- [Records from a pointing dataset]
---------------

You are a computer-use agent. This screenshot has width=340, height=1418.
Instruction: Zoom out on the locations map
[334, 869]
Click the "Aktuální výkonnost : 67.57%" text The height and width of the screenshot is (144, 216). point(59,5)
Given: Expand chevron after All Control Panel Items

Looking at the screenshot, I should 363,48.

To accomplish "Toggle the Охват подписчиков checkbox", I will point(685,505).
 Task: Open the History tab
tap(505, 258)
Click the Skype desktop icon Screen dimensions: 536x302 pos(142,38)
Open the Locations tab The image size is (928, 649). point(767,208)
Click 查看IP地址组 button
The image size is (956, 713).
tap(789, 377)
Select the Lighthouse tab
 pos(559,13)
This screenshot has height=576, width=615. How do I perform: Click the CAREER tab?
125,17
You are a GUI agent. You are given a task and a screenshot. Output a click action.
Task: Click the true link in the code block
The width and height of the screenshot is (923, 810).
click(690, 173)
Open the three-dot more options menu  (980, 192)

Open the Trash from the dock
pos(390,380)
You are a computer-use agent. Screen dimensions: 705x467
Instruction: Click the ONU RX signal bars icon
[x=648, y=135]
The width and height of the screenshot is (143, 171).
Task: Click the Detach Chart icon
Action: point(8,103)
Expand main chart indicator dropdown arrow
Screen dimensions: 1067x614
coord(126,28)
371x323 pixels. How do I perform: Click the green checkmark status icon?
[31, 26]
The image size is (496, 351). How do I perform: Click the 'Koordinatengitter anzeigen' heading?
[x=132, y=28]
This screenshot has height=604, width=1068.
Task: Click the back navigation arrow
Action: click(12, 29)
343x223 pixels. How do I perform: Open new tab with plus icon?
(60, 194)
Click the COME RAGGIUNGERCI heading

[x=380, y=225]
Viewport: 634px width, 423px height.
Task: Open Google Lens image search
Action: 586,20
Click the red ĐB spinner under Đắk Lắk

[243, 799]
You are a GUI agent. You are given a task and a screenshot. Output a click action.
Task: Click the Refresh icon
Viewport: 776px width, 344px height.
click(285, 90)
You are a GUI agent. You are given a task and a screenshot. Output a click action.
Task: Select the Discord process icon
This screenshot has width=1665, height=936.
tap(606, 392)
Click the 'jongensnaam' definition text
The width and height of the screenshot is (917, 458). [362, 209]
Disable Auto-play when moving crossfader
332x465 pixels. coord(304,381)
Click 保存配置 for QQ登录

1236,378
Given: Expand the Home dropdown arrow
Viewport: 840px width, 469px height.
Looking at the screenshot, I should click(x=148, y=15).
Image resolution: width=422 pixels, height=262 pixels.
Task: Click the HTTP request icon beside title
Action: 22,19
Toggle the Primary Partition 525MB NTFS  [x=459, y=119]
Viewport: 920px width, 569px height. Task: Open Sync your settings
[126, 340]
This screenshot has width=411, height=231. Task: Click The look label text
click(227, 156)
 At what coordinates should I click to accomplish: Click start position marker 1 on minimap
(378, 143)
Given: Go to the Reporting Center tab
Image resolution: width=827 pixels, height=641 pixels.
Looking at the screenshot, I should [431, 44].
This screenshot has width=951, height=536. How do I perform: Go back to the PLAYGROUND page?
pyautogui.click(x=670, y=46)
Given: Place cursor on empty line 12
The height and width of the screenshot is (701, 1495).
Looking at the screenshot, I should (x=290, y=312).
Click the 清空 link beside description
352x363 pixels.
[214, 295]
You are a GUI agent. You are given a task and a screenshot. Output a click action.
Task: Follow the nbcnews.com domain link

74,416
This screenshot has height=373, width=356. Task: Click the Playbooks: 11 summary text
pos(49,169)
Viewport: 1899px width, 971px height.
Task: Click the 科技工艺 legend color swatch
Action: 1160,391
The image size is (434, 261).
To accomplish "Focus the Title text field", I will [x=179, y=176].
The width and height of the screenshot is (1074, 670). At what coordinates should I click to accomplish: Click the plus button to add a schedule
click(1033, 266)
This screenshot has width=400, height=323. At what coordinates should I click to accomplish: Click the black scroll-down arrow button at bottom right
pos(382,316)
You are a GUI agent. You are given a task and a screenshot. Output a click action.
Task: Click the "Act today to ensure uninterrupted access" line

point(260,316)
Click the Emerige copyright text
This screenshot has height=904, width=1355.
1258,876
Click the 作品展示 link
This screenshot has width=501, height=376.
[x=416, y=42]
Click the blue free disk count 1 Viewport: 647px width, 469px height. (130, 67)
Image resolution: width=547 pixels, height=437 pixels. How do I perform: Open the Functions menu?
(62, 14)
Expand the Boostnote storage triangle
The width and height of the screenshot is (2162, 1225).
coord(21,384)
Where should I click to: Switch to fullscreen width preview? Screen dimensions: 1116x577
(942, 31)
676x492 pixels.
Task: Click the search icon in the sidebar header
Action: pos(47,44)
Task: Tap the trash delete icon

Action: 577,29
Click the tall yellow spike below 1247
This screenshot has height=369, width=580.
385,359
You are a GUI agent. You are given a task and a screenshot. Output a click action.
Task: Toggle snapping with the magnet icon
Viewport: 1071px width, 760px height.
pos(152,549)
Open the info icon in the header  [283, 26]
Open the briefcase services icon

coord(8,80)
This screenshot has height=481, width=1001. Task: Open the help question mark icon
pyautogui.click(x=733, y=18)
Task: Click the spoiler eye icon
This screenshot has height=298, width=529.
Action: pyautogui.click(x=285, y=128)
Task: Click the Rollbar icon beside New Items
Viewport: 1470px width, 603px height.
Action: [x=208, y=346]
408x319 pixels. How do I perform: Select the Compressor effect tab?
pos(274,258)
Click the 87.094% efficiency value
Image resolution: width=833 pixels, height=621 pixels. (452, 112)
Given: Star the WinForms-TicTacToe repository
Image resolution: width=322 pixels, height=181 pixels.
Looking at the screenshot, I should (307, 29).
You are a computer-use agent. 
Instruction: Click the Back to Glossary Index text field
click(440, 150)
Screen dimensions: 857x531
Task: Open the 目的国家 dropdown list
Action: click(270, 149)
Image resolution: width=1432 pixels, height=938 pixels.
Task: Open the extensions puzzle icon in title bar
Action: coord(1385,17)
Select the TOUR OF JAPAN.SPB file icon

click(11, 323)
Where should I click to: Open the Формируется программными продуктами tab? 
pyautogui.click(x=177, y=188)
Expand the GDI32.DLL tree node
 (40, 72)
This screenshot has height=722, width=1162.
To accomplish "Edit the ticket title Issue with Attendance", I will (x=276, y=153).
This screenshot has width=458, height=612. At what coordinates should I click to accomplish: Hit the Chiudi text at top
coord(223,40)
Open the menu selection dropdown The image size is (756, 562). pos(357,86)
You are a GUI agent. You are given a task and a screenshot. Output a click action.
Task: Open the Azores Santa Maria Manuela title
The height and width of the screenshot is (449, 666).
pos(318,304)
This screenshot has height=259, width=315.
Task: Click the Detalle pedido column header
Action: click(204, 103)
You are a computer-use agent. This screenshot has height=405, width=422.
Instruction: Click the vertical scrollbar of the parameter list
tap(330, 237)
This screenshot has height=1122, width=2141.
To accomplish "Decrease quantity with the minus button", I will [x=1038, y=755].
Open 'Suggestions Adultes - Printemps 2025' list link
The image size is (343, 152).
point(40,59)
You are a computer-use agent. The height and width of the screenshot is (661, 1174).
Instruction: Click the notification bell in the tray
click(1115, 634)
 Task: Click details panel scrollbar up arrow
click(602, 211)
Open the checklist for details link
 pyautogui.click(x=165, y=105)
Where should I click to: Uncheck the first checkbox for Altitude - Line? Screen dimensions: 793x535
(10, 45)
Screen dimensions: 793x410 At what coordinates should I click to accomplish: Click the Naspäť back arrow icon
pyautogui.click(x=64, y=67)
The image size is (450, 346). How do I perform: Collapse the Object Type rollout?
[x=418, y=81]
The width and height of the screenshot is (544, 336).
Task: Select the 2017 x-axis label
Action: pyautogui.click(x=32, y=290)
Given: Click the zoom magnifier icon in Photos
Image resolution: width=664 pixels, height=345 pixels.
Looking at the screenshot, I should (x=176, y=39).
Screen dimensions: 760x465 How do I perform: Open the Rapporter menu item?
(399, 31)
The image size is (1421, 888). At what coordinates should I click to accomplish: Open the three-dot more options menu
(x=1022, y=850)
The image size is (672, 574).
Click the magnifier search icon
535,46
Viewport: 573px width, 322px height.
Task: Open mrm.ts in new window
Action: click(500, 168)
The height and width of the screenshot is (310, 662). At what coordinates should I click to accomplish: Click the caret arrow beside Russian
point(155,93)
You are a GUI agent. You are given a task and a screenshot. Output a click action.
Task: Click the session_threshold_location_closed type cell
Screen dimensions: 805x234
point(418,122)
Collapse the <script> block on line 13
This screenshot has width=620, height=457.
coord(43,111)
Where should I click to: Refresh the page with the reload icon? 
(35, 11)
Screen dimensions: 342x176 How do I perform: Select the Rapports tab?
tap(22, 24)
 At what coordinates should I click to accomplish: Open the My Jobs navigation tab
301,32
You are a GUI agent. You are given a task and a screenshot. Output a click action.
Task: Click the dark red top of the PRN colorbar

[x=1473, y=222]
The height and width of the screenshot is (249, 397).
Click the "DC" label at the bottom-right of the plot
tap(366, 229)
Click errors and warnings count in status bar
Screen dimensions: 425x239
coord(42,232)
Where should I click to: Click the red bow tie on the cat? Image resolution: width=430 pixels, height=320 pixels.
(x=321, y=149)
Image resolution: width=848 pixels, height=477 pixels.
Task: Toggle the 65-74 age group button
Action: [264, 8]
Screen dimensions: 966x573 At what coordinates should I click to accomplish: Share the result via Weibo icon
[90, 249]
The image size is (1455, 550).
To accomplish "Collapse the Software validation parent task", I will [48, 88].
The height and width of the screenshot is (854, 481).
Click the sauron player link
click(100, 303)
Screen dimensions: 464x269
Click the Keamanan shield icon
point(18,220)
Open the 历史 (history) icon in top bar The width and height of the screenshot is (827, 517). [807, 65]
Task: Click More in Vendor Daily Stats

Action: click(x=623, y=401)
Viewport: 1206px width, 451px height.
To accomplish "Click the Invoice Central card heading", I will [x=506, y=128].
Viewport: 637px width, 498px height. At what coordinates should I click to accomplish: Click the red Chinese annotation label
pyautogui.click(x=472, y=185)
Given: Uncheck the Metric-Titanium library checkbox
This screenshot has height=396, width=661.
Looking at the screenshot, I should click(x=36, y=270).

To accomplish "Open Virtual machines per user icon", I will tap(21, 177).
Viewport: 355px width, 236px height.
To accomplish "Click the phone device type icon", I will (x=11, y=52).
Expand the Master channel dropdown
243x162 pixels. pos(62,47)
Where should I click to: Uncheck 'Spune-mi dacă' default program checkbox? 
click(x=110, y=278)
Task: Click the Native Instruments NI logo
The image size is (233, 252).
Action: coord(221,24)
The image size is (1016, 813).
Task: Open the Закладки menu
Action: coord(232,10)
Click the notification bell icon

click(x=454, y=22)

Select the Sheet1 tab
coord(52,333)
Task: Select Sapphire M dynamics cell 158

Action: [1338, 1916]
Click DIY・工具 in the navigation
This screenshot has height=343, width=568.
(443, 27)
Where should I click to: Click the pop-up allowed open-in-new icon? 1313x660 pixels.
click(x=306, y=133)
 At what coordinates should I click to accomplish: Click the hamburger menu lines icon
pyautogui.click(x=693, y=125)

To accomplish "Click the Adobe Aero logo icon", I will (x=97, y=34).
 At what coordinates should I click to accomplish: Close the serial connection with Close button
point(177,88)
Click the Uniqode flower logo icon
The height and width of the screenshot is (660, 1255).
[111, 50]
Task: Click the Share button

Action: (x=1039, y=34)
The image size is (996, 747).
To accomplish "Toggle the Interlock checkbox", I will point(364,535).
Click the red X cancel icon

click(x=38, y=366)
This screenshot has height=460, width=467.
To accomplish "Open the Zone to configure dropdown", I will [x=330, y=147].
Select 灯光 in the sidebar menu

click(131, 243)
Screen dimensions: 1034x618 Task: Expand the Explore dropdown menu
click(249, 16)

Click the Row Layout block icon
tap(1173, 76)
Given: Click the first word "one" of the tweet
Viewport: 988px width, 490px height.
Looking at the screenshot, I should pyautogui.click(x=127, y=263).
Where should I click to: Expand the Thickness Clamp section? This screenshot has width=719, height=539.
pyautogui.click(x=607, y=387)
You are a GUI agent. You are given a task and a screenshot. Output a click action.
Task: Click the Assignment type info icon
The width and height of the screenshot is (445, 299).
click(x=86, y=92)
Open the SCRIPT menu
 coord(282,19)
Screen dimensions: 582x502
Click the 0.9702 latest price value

---------------

- [Problem statement]
Pull out every line from the start of the data down to the line containing "pos(390,380)", including both ends, and reproduce those lines word for word.

- [Answer to this task]
You are a computer-use agent. This screenshot has width=340, height=1418.
Instruction: Zoom out on the locations map
[334, 869]
Click the "Aktuální výkonnost : 67.57%" text The height and width of the screenshot is (144, 216). point(59,5)
Given: Expand chevron after All Control Panel Items

Looking at the screenshot, I should 363,48.

To accomplish "Toggle the Охват подписчиков checkbox", I will point(685,505).
 Task: Open the History tab
tap(505, 258)
Click the Skype desktop icon Screen dimensions: 536x302 pos(142,38)
Open the Locations tab The image size is (928, 649). point(767,208)
Click 查看IP地址组 button
The image size is (956, 713).
tap(789, 377)
Select the Lighthouse tab
 pos(559,13)
This screenshot has height=576, width=615. How do I perform: Click the CAREER tab?
125,17
You are a GUI agent. You are given a task and a screenshot. Output a click action.
Task: Click the true link in the code block
The width and height of the screenshot is (923, 810).
click(690, 173)
Open the three-dot more options menu  (980, 192)

Open the Trash from the dock
pos(390,380)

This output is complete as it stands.